Le merveilleux et la grandeur ont fait quelques envolées ensemble, le samedi 9 avril, à Tagish. Sous un soleil gaillard, Ida Calmegane, une aînée de la Première nation Carcross/Tagish possédant des racines Tlingit a raconté des traditions de sa jeunesse, brossant de vastes pans d’un passé révolu. Un petit public composé de jeunes familles, de touristes et d’ornithologues amateurs a écouté religieusement la belle conteuse âgée de près de 90 ans. Lorsque quelques cygnes bruyants survolaient les lieux, la dame qui est presque aveugle demandait aux gens : « Combien y en a-t-il? »

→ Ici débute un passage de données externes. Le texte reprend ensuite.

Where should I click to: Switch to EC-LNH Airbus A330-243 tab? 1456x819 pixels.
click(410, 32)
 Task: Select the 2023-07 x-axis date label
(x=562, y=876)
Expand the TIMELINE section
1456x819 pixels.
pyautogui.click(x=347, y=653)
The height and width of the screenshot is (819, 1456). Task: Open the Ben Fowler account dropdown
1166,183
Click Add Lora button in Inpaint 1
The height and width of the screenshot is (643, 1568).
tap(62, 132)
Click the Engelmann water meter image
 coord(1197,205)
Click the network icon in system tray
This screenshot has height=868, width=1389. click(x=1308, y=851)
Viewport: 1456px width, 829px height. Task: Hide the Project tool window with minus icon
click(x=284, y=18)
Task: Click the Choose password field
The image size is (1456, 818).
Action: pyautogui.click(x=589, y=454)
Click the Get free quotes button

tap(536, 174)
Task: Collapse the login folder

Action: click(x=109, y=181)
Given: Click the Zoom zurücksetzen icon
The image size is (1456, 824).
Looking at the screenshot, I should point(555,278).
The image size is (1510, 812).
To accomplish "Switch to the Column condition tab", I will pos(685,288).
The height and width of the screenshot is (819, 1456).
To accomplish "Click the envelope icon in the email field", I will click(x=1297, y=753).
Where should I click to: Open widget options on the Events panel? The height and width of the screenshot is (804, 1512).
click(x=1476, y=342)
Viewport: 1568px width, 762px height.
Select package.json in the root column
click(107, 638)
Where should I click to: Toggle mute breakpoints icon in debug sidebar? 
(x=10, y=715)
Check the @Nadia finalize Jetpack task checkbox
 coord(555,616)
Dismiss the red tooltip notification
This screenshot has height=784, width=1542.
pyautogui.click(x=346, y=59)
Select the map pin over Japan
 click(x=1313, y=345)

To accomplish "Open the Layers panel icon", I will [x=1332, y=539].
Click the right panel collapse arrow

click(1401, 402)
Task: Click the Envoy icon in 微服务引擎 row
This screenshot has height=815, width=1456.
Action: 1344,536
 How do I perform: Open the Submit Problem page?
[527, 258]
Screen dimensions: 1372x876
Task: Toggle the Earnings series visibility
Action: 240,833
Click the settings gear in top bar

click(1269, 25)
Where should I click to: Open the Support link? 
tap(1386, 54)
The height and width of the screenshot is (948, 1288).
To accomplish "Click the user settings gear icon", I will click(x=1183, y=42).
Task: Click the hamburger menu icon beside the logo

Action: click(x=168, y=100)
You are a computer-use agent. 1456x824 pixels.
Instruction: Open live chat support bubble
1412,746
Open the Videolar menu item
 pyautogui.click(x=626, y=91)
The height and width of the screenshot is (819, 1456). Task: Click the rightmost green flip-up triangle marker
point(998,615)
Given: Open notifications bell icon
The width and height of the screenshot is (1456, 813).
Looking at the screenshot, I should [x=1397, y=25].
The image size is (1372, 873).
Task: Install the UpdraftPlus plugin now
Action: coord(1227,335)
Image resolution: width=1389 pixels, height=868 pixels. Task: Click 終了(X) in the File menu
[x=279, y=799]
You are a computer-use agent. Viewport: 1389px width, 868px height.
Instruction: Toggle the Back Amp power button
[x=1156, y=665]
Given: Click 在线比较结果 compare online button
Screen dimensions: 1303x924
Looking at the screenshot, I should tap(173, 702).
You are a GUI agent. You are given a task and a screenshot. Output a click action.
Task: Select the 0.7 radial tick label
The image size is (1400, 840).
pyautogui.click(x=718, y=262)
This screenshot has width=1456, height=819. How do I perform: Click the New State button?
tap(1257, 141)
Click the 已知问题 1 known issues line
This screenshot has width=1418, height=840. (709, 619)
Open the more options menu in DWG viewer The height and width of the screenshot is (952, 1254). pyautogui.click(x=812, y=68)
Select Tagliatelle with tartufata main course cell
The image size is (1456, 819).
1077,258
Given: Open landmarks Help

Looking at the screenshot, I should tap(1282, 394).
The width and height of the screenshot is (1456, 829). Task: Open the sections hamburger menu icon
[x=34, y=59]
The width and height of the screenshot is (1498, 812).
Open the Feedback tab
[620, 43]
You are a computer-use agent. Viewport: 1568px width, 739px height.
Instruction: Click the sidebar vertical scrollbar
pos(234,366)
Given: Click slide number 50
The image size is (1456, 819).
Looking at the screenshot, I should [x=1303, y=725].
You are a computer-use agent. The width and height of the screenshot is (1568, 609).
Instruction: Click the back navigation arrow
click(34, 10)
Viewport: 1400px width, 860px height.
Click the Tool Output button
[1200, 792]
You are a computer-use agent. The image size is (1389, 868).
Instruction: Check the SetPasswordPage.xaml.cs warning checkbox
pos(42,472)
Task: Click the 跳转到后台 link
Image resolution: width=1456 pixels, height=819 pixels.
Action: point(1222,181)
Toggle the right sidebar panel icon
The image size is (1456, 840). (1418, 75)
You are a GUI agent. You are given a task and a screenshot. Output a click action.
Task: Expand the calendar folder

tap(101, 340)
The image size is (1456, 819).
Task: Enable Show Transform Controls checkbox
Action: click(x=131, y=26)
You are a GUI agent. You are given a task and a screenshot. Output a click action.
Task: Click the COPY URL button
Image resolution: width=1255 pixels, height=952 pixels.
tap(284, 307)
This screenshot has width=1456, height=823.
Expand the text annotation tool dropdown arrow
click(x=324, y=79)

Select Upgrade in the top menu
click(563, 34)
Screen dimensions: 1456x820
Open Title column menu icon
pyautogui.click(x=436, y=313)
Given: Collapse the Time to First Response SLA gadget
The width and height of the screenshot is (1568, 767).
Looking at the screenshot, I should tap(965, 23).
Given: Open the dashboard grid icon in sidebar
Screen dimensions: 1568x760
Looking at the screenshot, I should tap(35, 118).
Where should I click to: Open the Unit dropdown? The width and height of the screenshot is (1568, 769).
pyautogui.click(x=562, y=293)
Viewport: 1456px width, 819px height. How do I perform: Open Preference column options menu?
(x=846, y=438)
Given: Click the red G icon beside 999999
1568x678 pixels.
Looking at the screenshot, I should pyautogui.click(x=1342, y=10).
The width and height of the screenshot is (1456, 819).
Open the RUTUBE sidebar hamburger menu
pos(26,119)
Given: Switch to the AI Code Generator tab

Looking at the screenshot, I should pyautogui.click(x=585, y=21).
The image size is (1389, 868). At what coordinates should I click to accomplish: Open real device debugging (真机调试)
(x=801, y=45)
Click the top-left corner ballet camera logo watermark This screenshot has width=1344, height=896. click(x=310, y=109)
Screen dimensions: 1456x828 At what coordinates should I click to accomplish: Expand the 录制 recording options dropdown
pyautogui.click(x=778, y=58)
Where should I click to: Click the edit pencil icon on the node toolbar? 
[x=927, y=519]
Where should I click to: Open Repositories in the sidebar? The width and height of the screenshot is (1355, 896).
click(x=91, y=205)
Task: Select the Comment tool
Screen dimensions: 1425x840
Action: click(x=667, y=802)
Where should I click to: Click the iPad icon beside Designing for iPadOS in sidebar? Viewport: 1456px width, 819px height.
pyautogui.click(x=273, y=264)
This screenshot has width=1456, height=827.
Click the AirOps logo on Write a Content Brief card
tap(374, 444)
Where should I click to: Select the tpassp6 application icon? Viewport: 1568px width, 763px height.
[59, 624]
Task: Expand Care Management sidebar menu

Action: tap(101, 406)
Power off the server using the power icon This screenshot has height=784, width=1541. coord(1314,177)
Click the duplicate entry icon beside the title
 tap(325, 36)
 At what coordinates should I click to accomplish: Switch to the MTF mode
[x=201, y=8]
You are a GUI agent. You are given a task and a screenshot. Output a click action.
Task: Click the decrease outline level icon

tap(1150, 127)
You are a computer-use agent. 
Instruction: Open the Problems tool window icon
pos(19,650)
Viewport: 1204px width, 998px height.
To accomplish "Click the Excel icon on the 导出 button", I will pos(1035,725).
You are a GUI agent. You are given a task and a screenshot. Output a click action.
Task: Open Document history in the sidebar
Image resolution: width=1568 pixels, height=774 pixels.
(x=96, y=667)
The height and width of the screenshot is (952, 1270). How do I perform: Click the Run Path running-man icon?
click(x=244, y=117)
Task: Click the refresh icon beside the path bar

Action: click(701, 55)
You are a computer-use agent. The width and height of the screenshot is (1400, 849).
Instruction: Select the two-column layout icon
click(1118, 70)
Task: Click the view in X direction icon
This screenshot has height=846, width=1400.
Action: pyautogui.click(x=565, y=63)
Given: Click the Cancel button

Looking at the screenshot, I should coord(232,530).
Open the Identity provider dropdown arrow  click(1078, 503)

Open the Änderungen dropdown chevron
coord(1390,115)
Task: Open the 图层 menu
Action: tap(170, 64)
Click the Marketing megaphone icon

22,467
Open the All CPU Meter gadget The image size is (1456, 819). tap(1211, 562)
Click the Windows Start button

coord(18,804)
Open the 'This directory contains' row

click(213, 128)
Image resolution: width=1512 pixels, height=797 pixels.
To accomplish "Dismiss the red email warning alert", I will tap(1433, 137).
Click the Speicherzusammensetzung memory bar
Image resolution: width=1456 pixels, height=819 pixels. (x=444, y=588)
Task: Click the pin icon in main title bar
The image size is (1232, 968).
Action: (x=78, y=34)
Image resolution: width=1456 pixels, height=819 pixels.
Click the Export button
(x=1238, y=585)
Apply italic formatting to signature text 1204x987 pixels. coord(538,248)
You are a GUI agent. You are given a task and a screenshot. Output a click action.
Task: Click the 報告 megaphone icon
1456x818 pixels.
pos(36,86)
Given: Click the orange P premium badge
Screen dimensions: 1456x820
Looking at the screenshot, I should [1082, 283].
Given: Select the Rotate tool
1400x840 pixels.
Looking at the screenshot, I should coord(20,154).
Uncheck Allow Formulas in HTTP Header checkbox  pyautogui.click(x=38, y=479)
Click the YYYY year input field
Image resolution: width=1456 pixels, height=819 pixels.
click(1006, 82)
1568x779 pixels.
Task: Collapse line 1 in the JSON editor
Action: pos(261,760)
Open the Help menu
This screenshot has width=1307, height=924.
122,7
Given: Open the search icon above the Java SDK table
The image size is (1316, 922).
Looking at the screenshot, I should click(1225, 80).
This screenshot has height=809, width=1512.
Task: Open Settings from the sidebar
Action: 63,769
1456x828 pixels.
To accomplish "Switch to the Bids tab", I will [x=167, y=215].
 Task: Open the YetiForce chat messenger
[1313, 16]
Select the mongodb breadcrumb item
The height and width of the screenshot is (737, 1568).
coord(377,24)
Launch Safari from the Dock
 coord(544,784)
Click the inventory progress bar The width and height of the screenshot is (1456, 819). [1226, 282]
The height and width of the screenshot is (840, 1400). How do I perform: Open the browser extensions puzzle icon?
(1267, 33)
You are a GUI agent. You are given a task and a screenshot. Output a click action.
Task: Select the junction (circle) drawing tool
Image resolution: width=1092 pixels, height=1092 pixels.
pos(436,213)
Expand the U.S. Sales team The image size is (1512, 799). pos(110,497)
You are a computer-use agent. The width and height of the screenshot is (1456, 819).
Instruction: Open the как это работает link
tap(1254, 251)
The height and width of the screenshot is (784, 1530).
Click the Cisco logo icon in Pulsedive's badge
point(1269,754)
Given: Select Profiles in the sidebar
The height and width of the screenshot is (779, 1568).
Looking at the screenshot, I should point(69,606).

Un petit public composé de jeunes familles, de touristes et d’ornithologues amateurs a participé à la célébration des cygnes, tenue à Tagish le samedi 9 avril. Photo: Cécile Girard
L’écoute
« Bien avant la construction de la route de l’Alaska, nous voyagions sur la rivière; c’était notre moyen de transport. C’est pourquoi Tagish est bâti sur le bord de la rivière. Jadis, il y avait beaucoup plus de maisons dans ce village. Plusieurs bâtisses ont maintenant disparu, emportées par les flots. Lorsque j’étais petite, j’ai appris à écouter les aînés. C’était très important de les écouter. Voici une histoire que ma grand-mère m’a racontée.
Le petit bonhomme
Un jour, un homme guettait les cygnes. À sa grande surprise, il remarqua un tout petit homme perché sur un cygne. Ce petit bonhomme mangeait la même nourriture que les oiseaux. Il traînait avec lui une petite chaudière qu’il remplissait d’herbages. L’homme décida de capturer ce drôle de petit gnome et le ramena au village. Le petit bonhomme parlait la langue Tagish, il pouvait donc communiquer avec les gens de l’endroit.
Temps difficiles
Au moment où ma grand-mère m’a raconté cette histoire, elle datait les événements à quatre grand-mères avant elle. À ce cette époque, des temps difficiles sont arrivés. Deux hivers s’étaient succédé l’un à la file de l’autre. Les provisions étaient épuisées. Les résidents de la région des lacs du Sud mouraient de faim. Un sorcier est venu à leur secours. Il chassa un caribou, le saigna et nourrit les gens avec le sang de l’animal. Ensuite, une femme du village fit un énorme bouilli avec la viande du caribou. Elle n’avait pas le goût de cuisiner quelque chose de différent pour le petit bonhomme. Elle lui proposa donc quelques cuillerées de bouilli de caribou. Il avait tellement faim qu’il accepta. Dans le milieu de la nuit, on l’entendit se plaindre. La viande de caribou l’avait rendu très malade. Avant de mourir, il dit aux gens : Je dois partir, mais je ne vous abandonne pas. Je serai de retour à chaque pleine lune et vous pourrez me voir dans la lune! »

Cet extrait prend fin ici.